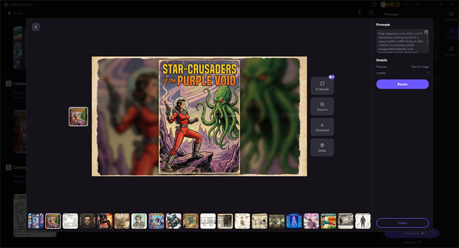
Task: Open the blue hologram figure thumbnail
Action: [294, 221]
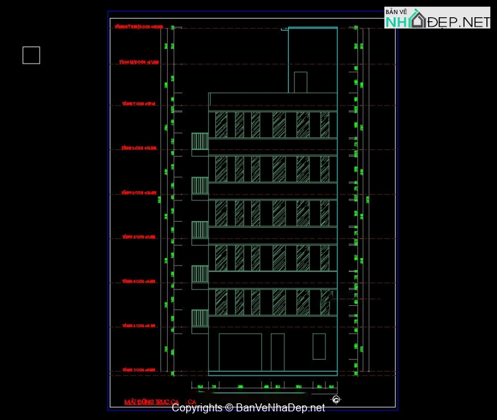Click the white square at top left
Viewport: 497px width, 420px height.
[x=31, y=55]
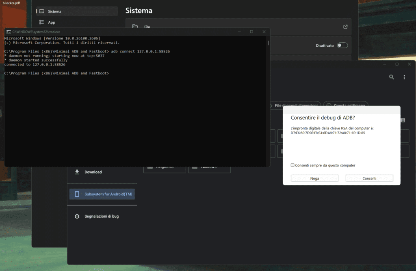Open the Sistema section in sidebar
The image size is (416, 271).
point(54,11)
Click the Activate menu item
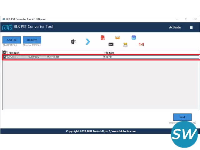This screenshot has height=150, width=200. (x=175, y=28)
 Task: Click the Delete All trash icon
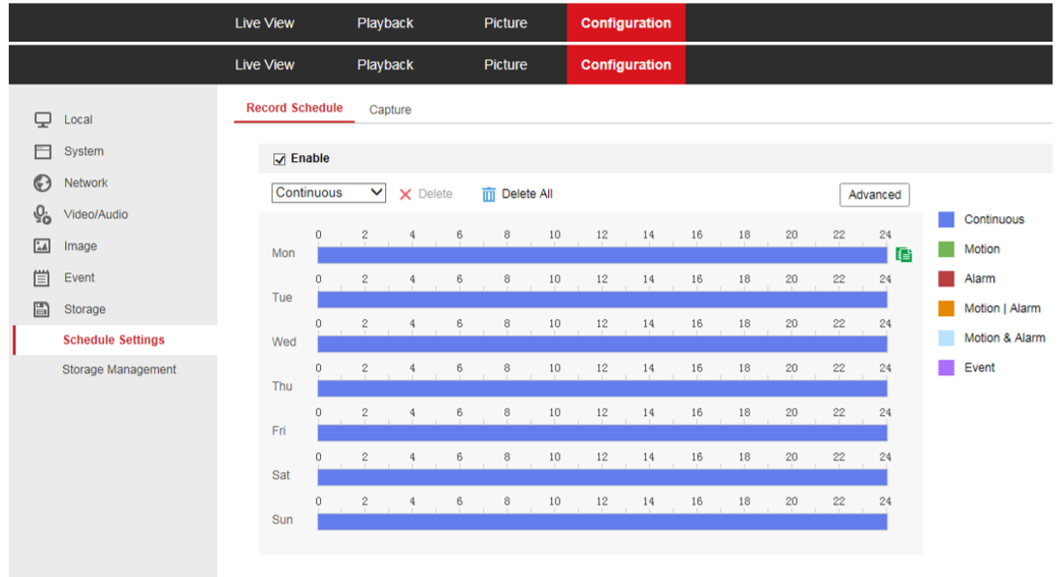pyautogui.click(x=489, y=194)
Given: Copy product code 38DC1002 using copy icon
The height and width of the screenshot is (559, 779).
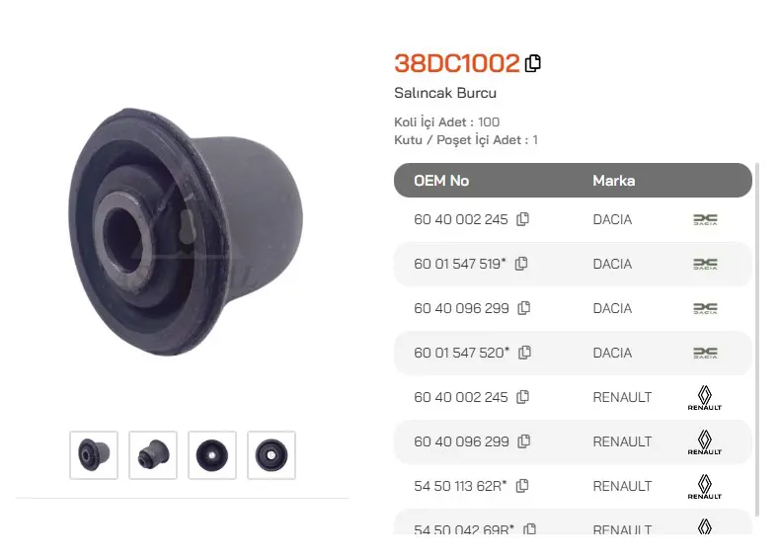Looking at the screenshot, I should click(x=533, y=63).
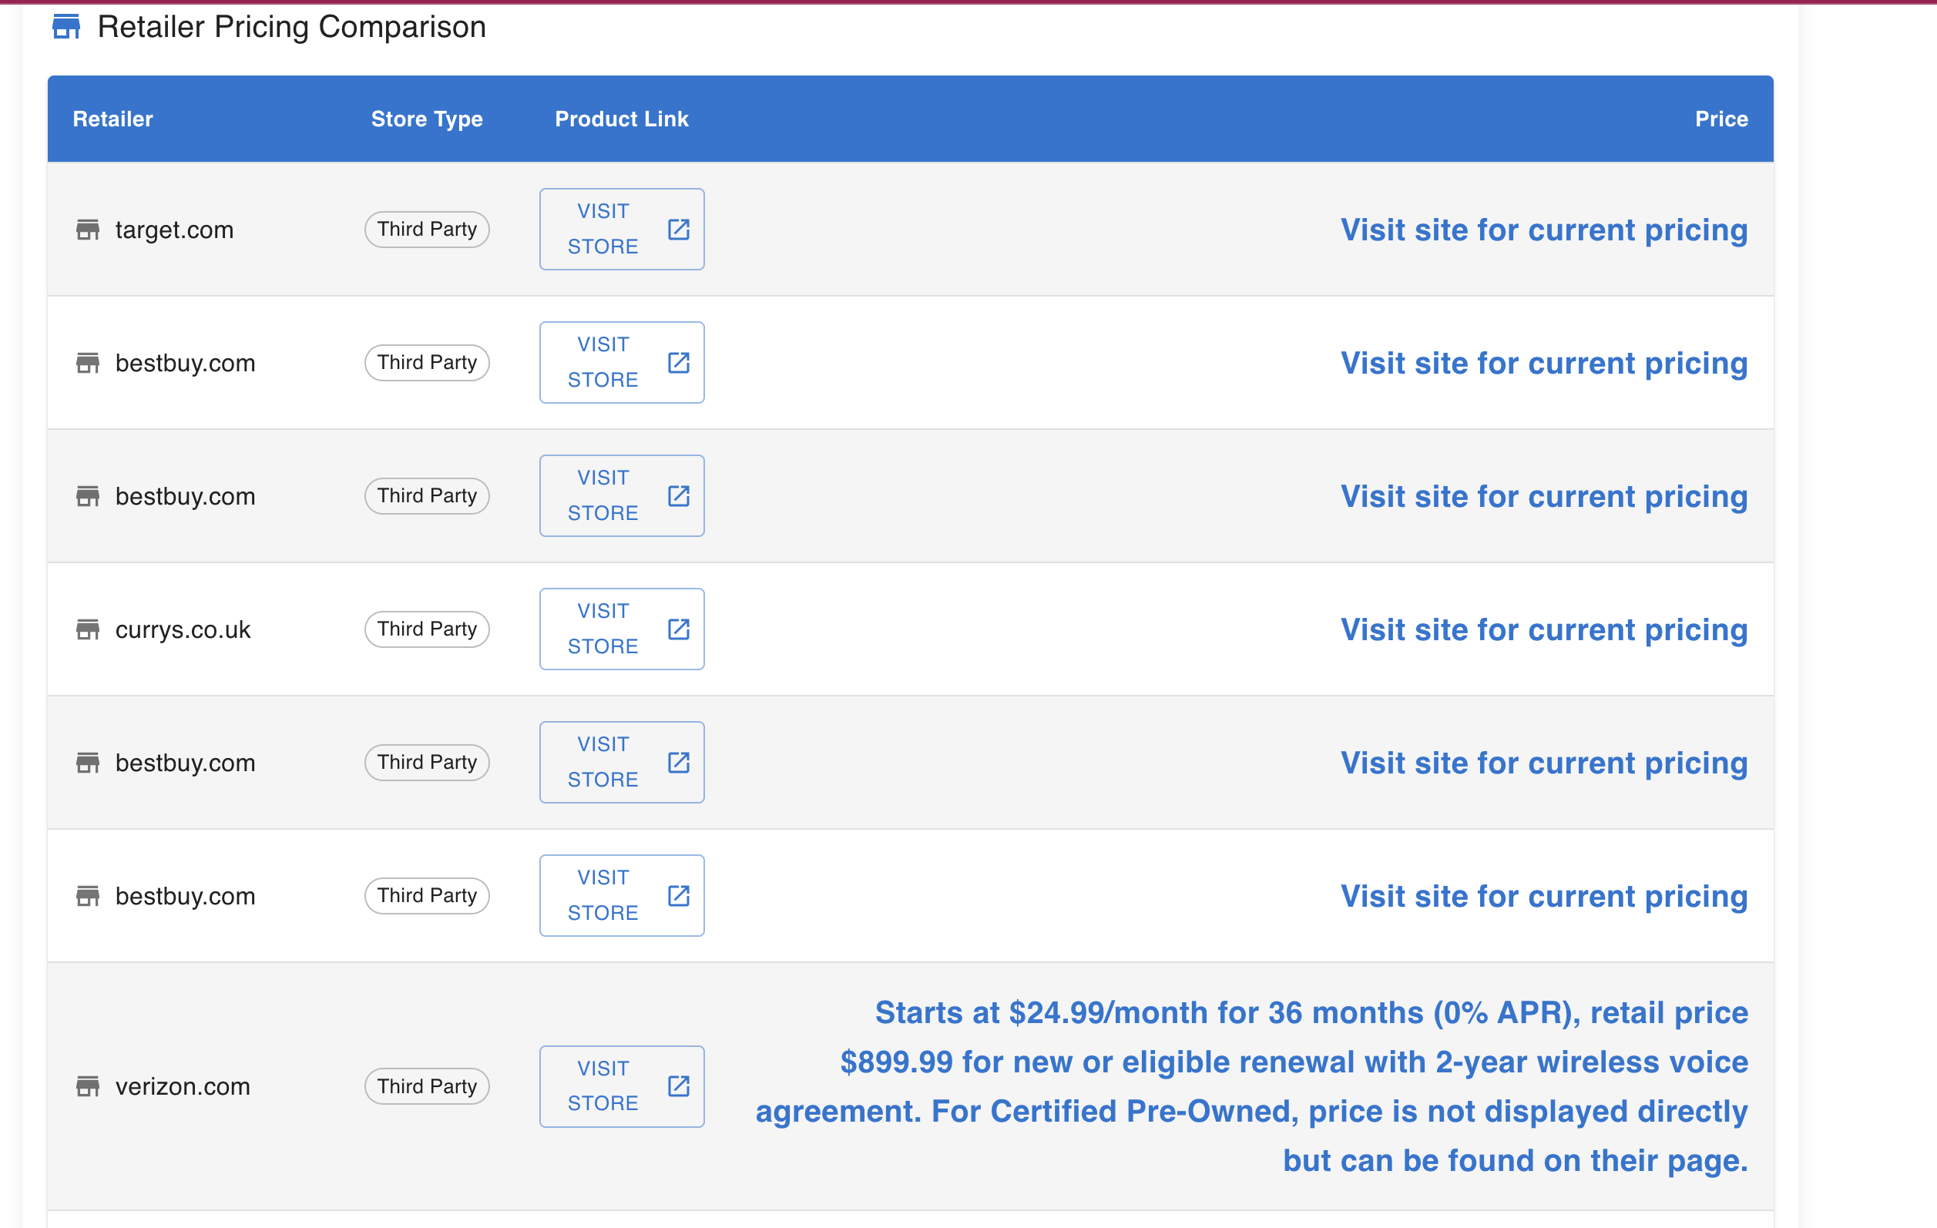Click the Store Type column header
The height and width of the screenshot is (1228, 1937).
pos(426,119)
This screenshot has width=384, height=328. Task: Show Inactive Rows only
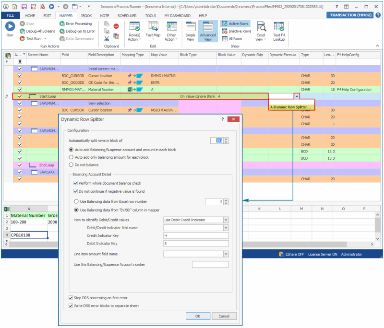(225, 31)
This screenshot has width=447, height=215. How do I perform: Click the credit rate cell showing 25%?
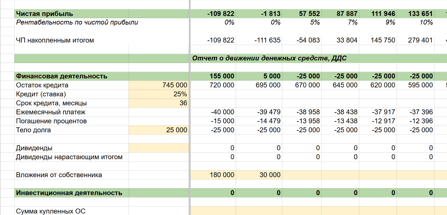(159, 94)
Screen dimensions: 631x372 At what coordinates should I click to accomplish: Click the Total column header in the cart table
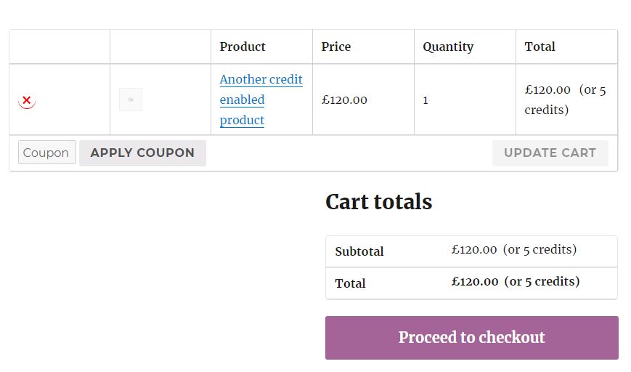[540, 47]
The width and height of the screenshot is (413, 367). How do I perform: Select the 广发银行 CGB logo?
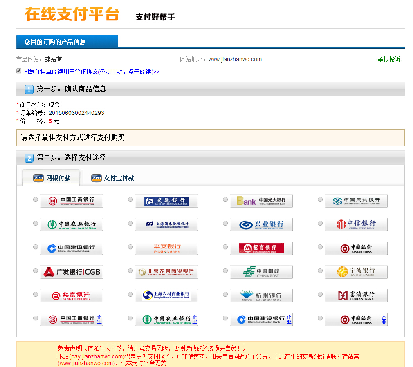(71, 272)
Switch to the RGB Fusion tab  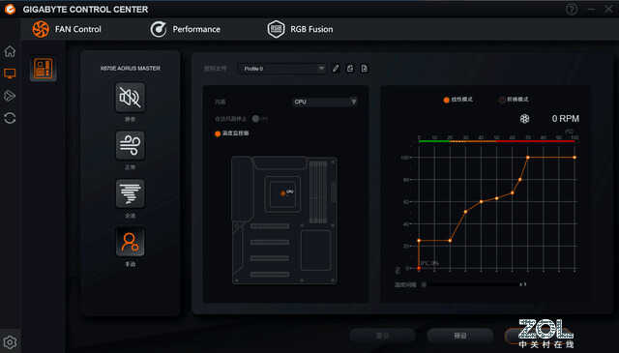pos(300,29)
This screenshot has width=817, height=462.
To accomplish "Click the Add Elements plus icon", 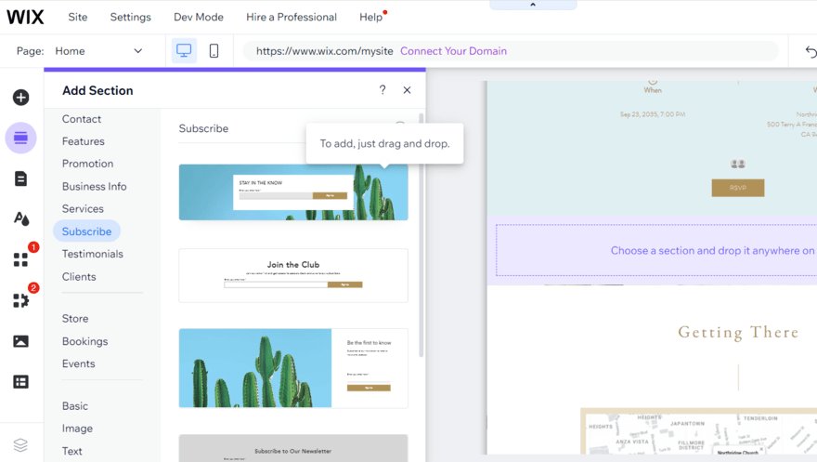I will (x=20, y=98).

§ Work to do
Rewrite the part of the items that opens with the line containing "Given: Copy product" and closes with the line containing "pos(426,119)", changing "copy icon" to "clipboard button" and keeping everything else the same. Leave the pictures out of your answer.

§ Correct result
Given: Copy product code 38DC1002 using clipboard button
The height and width of the screenshot is (559, 779).
Looking at the screenshot, I should click(x=533, y=63).
Click the Store Type column header
The height and width of the screenshot is (1228, 1937).
pos(426,119)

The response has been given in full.